Collected data:

- - -

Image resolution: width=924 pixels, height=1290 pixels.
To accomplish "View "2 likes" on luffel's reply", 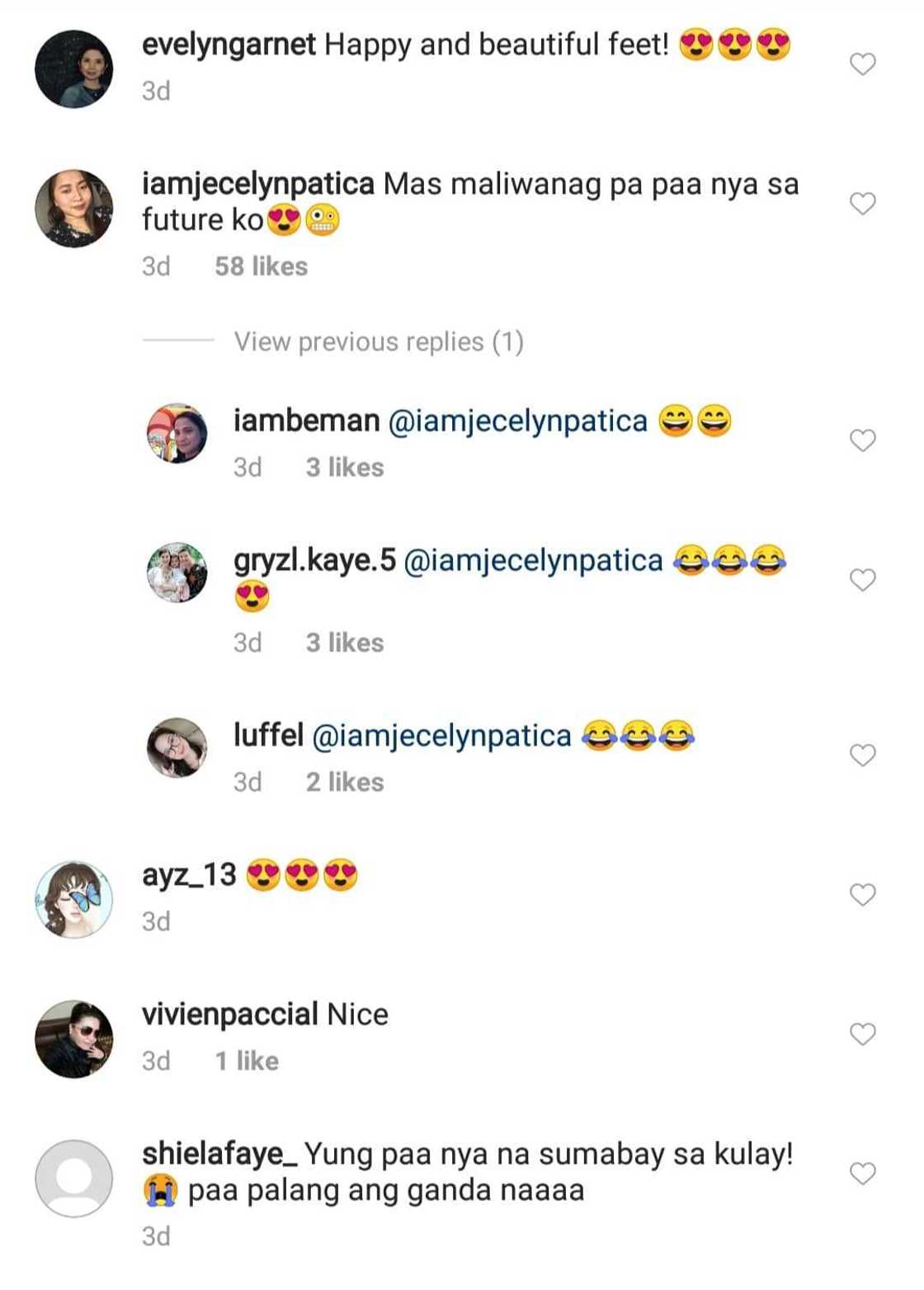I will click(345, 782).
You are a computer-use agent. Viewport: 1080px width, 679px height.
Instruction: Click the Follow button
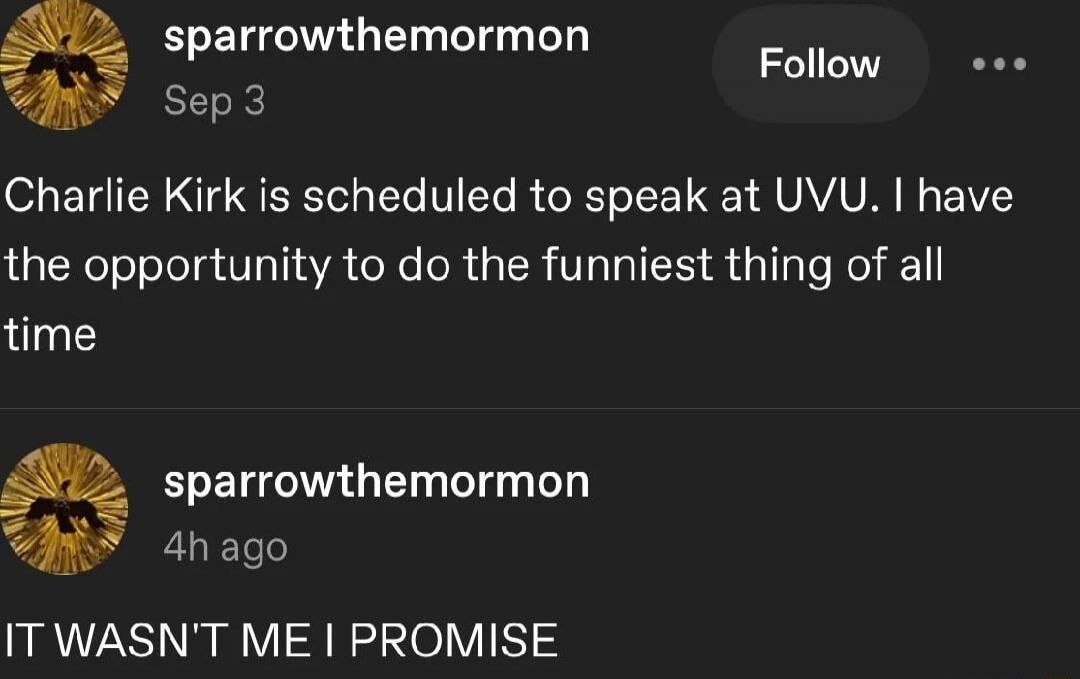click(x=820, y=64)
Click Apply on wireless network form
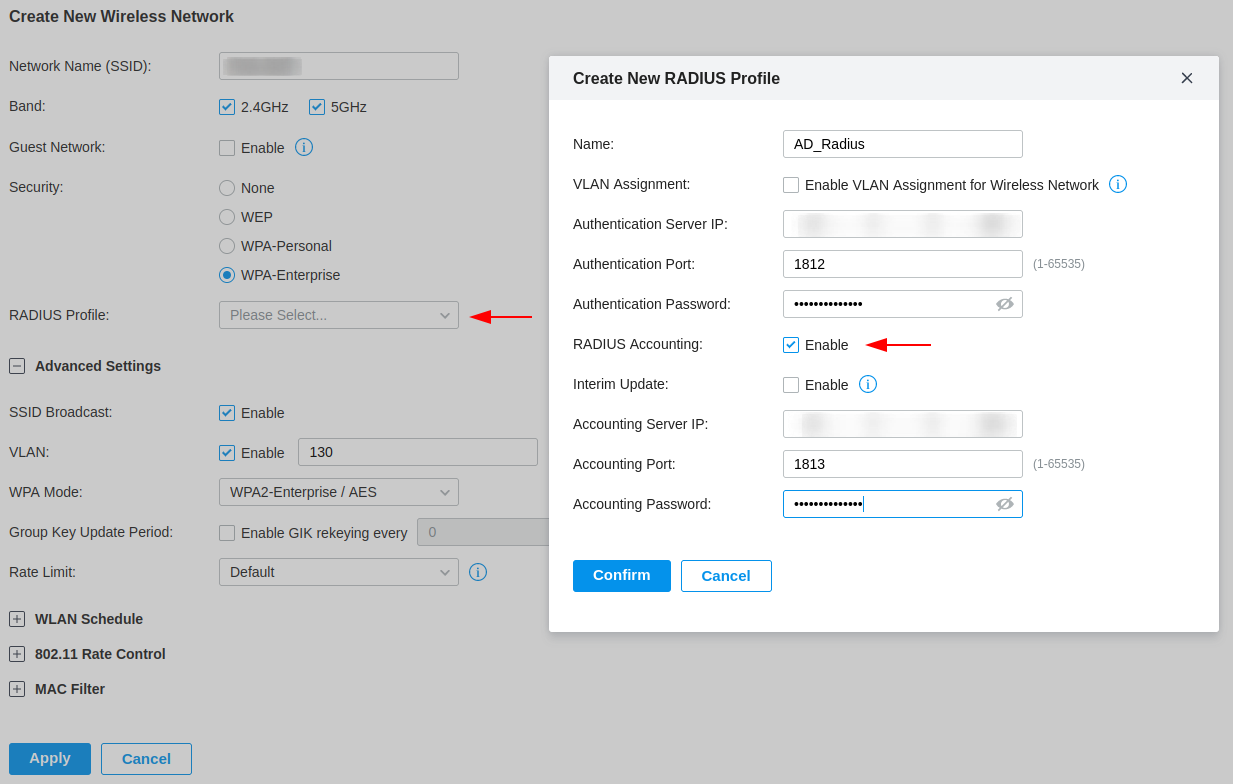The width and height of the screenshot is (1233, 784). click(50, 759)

- - -

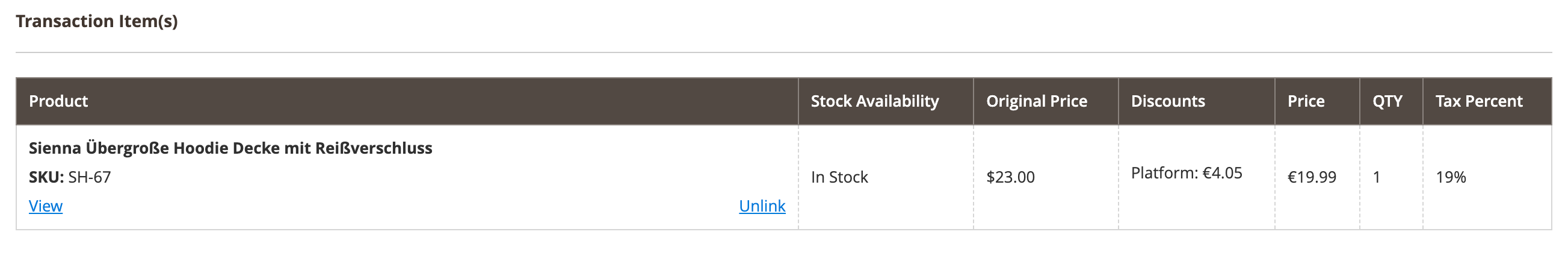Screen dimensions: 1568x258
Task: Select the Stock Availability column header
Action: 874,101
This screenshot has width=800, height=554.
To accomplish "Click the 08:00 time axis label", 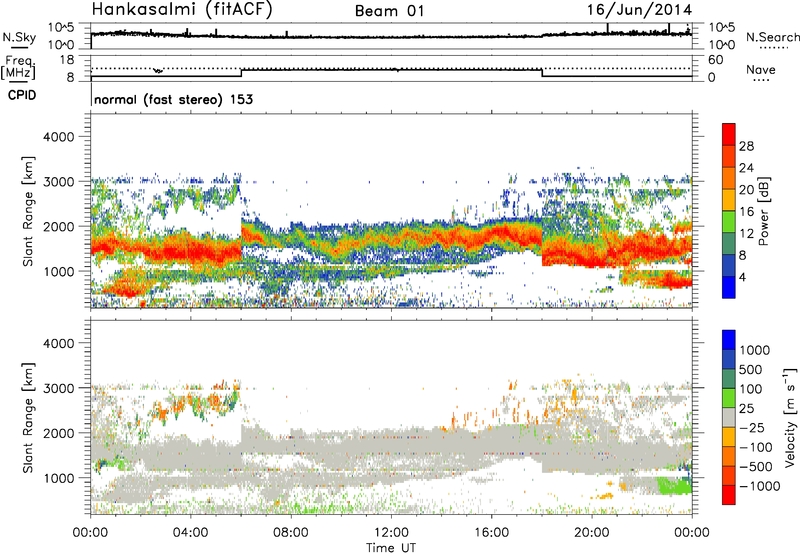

- - -

Within the data above, repeat exactly the lines from the one bearing "This screenshot has width=800, height=554." through the one bearing "the 08:00 time". Include no pictures and nothing else.

ANSWER BOX:
This screenshot has width=800, height=554.
To accomplish "Click the 08:00 time axis label", 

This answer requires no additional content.